* **PROBLEM REQUIREMENTS**
Copy the items word for word, from the first line through the line containing "(x=161, y=153)", with both of those lines included.

* **SUPPLIED ENTRIES**
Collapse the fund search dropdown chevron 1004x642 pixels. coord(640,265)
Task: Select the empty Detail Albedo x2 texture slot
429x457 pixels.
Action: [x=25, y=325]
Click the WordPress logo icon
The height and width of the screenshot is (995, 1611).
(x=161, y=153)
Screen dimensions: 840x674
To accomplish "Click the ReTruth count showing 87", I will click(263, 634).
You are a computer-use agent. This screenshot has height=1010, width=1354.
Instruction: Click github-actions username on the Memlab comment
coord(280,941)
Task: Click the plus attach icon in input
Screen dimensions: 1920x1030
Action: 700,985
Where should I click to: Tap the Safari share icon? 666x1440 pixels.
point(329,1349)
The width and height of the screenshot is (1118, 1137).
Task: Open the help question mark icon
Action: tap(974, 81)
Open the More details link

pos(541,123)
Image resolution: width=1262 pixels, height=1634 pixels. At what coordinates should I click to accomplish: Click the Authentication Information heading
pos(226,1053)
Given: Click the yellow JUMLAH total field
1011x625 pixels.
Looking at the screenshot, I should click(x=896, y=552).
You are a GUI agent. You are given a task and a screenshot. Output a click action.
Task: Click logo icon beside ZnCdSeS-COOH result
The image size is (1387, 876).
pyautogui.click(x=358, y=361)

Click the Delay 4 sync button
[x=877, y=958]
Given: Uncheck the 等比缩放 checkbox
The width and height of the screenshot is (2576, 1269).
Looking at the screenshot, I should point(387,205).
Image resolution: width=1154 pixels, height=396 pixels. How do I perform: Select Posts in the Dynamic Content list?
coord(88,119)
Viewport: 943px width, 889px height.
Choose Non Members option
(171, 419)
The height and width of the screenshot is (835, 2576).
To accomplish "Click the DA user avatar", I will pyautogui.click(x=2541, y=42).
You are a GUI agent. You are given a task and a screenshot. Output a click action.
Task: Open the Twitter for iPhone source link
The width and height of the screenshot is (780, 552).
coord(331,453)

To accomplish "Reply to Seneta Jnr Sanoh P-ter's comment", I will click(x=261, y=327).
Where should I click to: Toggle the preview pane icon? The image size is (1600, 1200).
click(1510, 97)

* **FULL RESPONSE**
Collapse the fund search dropdown chevron 1004x642 pixels. coord(640,265)
Task: Select the empty Detail Albedo x2 texture slot
429x457 pixels.
Action: [x=25, y=325]
Click the WordPress logo icon
The height and width of the screenshot is (995, 1611).
(x=161, y=153)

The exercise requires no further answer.